The daily caseload is the highest the province has seen since Jan. 15.
While she implored Albertans to make the right decisions with their activities and actions over the upcoming Easter holiday break, she also cautioned that the province could see a return of stricter restrictions.
However, decisions like that hinge on a number of factors, she said.
"We need to be looking at our new case numbers, we need to be looking at our positivity rate, at our T-value or that growth rate of new cases, obviously variants are another thing to watch, but there is no single metric that will tell us when we need to implement something or not."
Whatever the case may be, Hinshaw said that Alberta students will remain in class for in-person learning following Spring Break.
Back in December, when COVID-19's second wave was taking hold in Alberta, the government announced changes to student learning that involved online classes.

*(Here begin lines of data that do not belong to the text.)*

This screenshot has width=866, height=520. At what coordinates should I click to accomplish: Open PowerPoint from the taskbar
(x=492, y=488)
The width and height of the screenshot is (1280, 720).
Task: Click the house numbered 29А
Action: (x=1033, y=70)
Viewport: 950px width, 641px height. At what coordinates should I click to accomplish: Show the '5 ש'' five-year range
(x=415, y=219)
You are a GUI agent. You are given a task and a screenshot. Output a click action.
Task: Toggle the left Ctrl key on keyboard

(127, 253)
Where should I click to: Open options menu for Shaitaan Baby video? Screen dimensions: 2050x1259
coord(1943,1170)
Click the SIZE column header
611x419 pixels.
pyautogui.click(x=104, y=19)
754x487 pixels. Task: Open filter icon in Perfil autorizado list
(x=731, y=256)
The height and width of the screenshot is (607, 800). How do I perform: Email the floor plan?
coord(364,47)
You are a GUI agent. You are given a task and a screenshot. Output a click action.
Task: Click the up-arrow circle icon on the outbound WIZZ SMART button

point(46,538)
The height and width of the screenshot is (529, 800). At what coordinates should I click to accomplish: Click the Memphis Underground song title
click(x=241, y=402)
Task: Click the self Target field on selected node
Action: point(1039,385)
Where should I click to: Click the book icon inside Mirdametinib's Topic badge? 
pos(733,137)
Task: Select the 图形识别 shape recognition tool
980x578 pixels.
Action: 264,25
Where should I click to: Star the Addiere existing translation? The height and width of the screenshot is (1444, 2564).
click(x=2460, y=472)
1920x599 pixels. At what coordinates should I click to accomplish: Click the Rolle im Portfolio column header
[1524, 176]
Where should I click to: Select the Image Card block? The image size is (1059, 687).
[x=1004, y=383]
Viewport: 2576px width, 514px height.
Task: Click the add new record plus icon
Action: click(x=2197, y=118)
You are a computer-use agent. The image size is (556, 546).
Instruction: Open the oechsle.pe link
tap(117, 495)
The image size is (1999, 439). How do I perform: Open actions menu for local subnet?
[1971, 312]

Grade 7 to 12 students finished up the final few weeks of their 2020 school year in virtual classrooms while the remainder of students joined them for an additional week following the Christmas break.
On Thursday, she reassured parents that no such decision has been made for schooling after Spring Break.
"That's not something at this point in time that we would be requiring," she said, adding that that decision relies on a number of different factors.
"Schools themselves aren't seen to be a significant issue, but what we all need to do is minimize community transmission to keep schools and other settings safe."
She also said that even with cases currently trending upwards, it's still a much different scenario that it was back at the end of 2020.
"Late December was our peak of hospitalizations with just shy of 1,000 people in hospital receiving treatment for COVID-19," she said. "We're not seeing that same extremely high peak and we are encouraging people not to travel over Spring Break, to not gather with people outside their households.
"That's going to determine whether or not we need to consider new restrictions in the future."